BEGIN Dataset records
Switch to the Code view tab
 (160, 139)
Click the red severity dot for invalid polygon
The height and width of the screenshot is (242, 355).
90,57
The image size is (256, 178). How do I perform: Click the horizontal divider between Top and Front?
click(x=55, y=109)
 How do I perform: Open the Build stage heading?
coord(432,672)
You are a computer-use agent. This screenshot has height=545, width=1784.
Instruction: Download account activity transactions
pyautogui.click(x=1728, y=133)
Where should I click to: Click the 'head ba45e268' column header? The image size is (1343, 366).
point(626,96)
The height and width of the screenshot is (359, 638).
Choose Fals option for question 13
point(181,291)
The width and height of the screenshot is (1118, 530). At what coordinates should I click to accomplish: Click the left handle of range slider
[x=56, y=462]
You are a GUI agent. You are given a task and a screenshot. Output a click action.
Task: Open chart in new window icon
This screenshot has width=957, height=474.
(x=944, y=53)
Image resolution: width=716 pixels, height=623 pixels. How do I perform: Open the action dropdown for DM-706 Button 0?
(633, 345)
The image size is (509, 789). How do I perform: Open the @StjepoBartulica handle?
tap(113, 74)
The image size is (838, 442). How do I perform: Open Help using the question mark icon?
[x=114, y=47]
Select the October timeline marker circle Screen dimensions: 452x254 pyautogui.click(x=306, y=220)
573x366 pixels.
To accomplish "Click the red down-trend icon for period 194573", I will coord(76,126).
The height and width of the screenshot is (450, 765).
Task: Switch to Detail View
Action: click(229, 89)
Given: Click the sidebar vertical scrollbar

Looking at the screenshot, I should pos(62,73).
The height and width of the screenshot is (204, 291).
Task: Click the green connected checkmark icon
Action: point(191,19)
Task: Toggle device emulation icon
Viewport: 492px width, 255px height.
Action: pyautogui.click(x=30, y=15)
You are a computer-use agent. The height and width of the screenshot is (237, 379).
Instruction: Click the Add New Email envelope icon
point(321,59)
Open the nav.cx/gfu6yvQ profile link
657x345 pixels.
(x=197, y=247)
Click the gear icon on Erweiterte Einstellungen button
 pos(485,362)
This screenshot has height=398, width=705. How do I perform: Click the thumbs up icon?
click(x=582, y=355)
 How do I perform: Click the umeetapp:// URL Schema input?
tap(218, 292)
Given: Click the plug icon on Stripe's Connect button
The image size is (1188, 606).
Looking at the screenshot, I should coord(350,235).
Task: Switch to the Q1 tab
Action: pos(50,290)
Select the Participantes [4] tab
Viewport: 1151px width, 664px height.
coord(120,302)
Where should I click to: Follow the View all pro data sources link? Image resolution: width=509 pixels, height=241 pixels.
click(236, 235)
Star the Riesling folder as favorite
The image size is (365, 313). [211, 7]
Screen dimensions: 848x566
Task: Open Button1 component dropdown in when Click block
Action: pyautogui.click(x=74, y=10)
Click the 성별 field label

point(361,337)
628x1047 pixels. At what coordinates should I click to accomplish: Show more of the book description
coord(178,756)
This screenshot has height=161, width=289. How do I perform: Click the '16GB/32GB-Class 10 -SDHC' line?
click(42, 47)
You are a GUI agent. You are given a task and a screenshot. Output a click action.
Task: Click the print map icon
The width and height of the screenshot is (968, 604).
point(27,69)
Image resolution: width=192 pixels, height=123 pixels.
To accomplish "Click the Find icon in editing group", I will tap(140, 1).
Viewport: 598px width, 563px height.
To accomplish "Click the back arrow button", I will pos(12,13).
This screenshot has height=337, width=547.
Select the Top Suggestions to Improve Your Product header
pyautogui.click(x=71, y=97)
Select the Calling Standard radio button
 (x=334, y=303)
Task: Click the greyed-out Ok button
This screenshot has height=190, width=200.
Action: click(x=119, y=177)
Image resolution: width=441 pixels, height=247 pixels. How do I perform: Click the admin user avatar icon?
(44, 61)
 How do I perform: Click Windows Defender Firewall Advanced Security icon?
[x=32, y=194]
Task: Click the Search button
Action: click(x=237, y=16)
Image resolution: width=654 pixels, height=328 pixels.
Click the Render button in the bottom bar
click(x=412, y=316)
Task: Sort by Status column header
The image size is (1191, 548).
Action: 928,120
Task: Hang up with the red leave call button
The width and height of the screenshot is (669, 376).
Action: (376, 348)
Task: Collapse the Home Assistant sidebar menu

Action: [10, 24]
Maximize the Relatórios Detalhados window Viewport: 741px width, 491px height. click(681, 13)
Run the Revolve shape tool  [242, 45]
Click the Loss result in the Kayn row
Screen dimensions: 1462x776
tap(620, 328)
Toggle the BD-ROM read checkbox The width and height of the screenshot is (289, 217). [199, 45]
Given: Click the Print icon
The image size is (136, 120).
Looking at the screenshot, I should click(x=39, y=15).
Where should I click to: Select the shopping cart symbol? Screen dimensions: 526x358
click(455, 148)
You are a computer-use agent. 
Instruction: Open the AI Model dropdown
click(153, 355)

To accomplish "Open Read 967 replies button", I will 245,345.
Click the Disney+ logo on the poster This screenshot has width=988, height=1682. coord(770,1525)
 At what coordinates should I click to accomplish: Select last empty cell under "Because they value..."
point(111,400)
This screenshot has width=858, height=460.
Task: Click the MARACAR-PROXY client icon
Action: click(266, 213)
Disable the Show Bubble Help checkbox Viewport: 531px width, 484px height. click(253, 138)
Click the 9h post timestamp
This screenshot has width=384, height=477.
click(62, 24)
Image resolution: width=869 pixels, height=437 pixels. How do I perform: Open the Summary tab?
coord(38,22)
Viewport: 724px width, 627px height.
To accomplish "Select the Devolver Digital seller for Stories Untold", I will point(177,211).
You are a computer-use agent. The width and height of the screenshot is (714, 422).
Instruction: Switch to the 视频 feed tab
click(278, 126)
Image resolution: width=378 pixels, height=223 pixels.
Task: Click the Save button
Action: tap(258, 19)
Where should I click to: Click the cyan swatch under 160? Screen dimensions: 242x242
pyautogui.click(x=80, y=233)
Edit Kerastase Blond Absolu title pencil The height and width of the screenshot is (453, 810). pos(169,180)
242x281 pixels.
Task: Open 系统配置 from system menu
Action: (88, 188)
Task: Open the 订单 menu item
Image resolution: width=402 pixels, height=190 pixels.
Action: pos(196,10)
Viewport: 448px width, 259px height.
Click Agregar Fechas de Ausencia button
END Dataset records
→ Exercise prompt
In this exercise, repeat all entries exactly.

→ Solution below
Switch to the Code view tab
 (160, 139)
Click the red severity dot for invalid polygon
The height and width of the screenshot is (242, 355).
90,57
The image size is (256, 178). How do I perform: Click the horizontal divider between Top and Front?
click(x=55, y=109)
 How do I perform: Open the Build stage heading?
coord(432,672)
You are a computer-use agent. This screenshot has height=545, width=1784.
Instruction: Download account activity transactions
pyautogui.click(x=1728, y=133)
Where should I click to: Click the 'head ba45e268' column header? The image size is (1343, 366).
point(626,96)
The height and width of the screenshot is (359, 638).
Choose Fals option for question 13
point(181,291)
The width and height of the screenshot is (1118, 530). At what coordinates should I click to accomplish: Click the left handle of range slider
[x=56, y=462]
You are a GUI agent. You are given a task and a screenshot. Output a click action.
Task: Open chart in new window icon
This screenshot has width=957, height=474.
(x=944, y=53)
Image resolution: width=716 pixels, height=623 pixels. How do I perform: Open the action dropdown for DM-706 Button 0?
(633, 345)
The image size is (509, 789). How do I perform: Open the @StjepoBartulica handle?
tap(113, 74)
The image size is (838, 442). How do I perform: Open Help using the question mark icon?
[x=114, y=47]
Select the October timeline marker circle Screen dimensions: 452x254 pyautogui.click(x=306, y=220)
573x366 pixels.
To accomplish "Click the red down-trend icon for period 194573", I will coord(76,126).
The height and width of the screenshot is (450, 765).
Task: Switch to Detail View
Action: click(229, 89)
Given: Click the sidebar vertical scrollbar

Looking at the screenshot, I should pos(62,73).
The height and width of the screenshot is (204, 291).
Task: Click the green connected checkmark icon
Action: point(191,19)
Task: Toggle device emulation icon
Viewport: 492px width, 255px height.
Action: pyautogui.click(x=30, y=15)
You are a computer-use agent. The height and width of the screenshot is (237, 379).
Instruction: Click the Add New Email envelope icon
point(321,59)
Open the nav.cx/gfu6yvQ profile link
657x345 pixels.
(x=197, y=247)
Click the gear icon on Erweiterte Einstellungen button
 pos(485,362)
This screenshot has height=398, width=705. How do I perform: Click the thumbs up icon?
click(x=582, y=355)
 How do I perform: Click the umeetapp:// URL Schema input?
tap(218, 292)
Given: Click the plug icon on Stripe's Connect button
The image size is (1188, 606).
Looking at the screenshot, I should coord(350,235).
Task: Switch to the Q1 tab
Action: pos(50,290)
Select the Participantes [4] tab
Viewport: 1151px width, 664px height.
coord(120,302)
Where should I click to: Follow the View all pro data sources link? Image resolution: width=509 pixels, height=241 pixels.
click(236, 235)
Star the Riesling folder as favorite
The image size is (365, 313). [211, 7]
Screen dimensions: 848x566
Task: Open Button1 component dropdown in when Click block
Action: pyautogui.click(x=74, y=10)
Click the 성별 field label

point(361,337)
628x1047 pixels. At what coordinates should I click to accomplish: Show more of the book description
coord(178,756)
This screenshot has height=161, width=289. How do I perform: Click the '16GB/32GB-Class 10 -SDHC' line?
click(42, 47)
You are a GUI agent. You are given a task and a screenshot. Output a click action.
Task: Click the print map icon
The width and height of the screenshot is (968, 604).
point(27,69)
Image resolution: width=192 pixels, height=123 pixels.
To accomplish "Click the Find icon in editing group", I will tap(140, 1).
Viewport: 598px width, 563px height.
To accomplish "Click the back arrow button", I will pos(12,13).
This screenshot has height=337, width=547.
Select the Top Suggestions to Improve Your Product header
pyautogui.click(x=71, y=97)
Select the Calling Standard radio button
 (x=334, y=303)
Task: Click the greyed-out Ok button
This screenshot has height=190, width=200.
Action: click(x=119, y=177)
Image resolution: width=441 pixels, height=247 pixels. How do I perform: Click the admin user avatar icon?
(44, 61)
 How do I perform: Click Windows Defender Firewall Advanced Security icon?
[x=32, y=194]
Task: Click the Search button
Action: click(x=237, y=16)
Image resolution: width=654 pixels, height=328 pixels.
Click the Render button in the bottom bar
click(x=412, y=316)
Task: Sort by Status column header
The image size is (1191, 548).
Action: 928,120
Task: Hang up with the red leave call button
The width and height of the screenshot is (669, 376).
Action: (376, 348)
Task: Collapse the Home Assistant sidebar menu

Action: [10, 24]
Maximize the Relatórios Detalhados window Viewport: 741px width, 491px height. click(681, 13)
Run the Revolve shape tool  [242, 45]
Click the Loss result in the Kayn row
Screen dimensions: 1462x776
tap(620, 328)
Toggle the BD-ROM read checkbox The width and height of the screenshot is (289, 217). [199, 45]
Given: Click the Print icon
The image size is (136, 120).
Looking at the screenshot, I should click(x=39, y=15).
Where should I click to: Select the shopping cart symbol? Screen dimensions: 526x358
click(455, 148)
You are a computer-use agent. 
Instruction: Open the AI Model dropdown
click(153, 355)

To accomplish "Open Read 967 replies button", I will 245,345.
Click the Disney+ logo on the poster This screenshot has width=988, height=1682. coord(770,1525)
 At what coordinates should I click to accomplish: Select last empty cell under "Because they value..."
point(111,400)
This screenshot has width=858, height=460.
Task: Click the MARACAR-PROXY client icon
Action: click(266, 213)
Disable the Show Bubble Help checkbox Viewport: 531px width, 484px height. click(253, 138)
Click the 9h post timestamp
This screenshot has width=384, height=477.
click(62, 24)
Image resolution: width=869 pixels, height=437 pixels. How do I perform: Open the Summary tab?
coord(38,22)
Viewport: 724px width, 627px height.
To accomplish "Select the Devolver Digital seller for Stories Untold", I will point(177,211).
You are a computer-use agent. The width and height of the screenshot is (714, 422).
Instruction: Switch to the 视频 feed tab
click(278, 126)
Image resolution: width=378 pixels, height=223 pixels.
Task: Click the Save button
Action: tap(258, 19)
Where should I click to: Click the cyan swatch under 160? Screen dimensions: 242x242
pyautogui.click(x=80, y=233)
Edit Kerastase Blond Absolu title pencil The height and width of the screenshot is (453, 810). pos(169,180)
242x281 pixels.
Task: Open 系统配置 from system menu
Action: (88, 188)
Task: Open the 订单 menu item
Image resolution: width=402 pixels, height=190 pixels.
Action: pos(196,10)
Viewport: 448px width, 259px height.
Click Agregar Fechas de Ausencia button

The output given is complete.